Excerpted passage:

# Dropped calls



## jbmilman (Dec 14, 2011)

I cant seem to put my finger on why or how but i can almost guarantee that if I am on a call that is important the phone will reboot. I only have this problem when I am on the phone. I have a friend in town that has a strat and we are both having the same issue. We are both also running tweakstock.

any thoughts?


----------



## dwitherell (Jul 23, 2011)

jbmilman said:


> I cant seem to put my finger on why or how but i can almost guarantee that if I am on a call that is important the phone will reboot. I only have this problem when I am on the phone. I have a friend in town that has a strat and we are both having the same issue. We are both also running tweakstock.
> 
> any thoughts?


How far into calls does this usually occur? I've read reports of such things, and from what I can tell it's an EI2 issue.


----------



## jbmilman (Dec 14, 2011)

its really random sometimes within a minute of use or it will make it 15 or 20 minutes. sometimes not at all. i usually only use a couple hundred minutes a month so I am not really the best test subject. I was just hoping someone knew what it was so i could avoid that issue. seems to be completely random from what i can tell.


----------



## Dacooter (Jan 31, 2012)

jbmilman said:


> its really random sometimes within a minute of use or it will make it 15 or 20 minutes. sometimes not at all. i usually only use a couple hundred minutes a month so I am not really the best test subject. I was just hoping someone knew what it was so i could avoid that issue. seems to be completely random from what i can tell.


Ditto For me, its really annoying!


----------



## imnuts (Jun 9, 2011)

Is it a full reboot, or a partial reboot (ie hot boot)? Full reboot, you see the Samsung boot logo, partial you would only see the boot ani (if it shows, many times it doesn't). If it's a hot boot, odds are it's a ROM issue (possibly in stock and not related to the custom ROM), and you could see the problem by getting a full logcat dump. If it's a full reboot, it is more likely to be a kernel/hardware problem. In that case, you can pull /proc/last_kmsg and it will hopefully tell you what the issue is, and it may be able to be fixed with a custom kernel.


----------

Data excerpt:

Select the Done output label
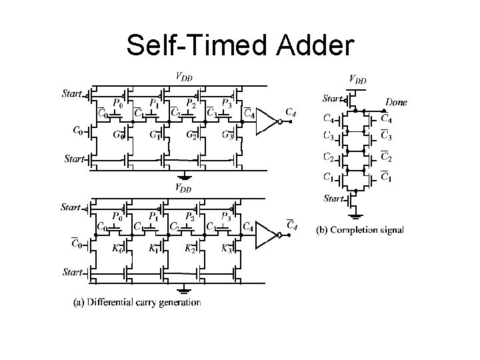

Goal: Please pull from the dropped calls thread above the passage between "## Dacooter (Jan" and "its really annoying!", inclusive.

Exercise response:
## Dacooter (Jan 31, 2012)

jbmilman said:


> its really random sometimes within a minute of use or it will make it 15 or 20 minutes. sometimes not at all. i usually only use a couple hundred minutes a month so I am not really the best test subject. I was just hoping someone knew what it was so i could avoid that issue. seems to be completely random from what i can tell.


Ditto For me, its really annoying!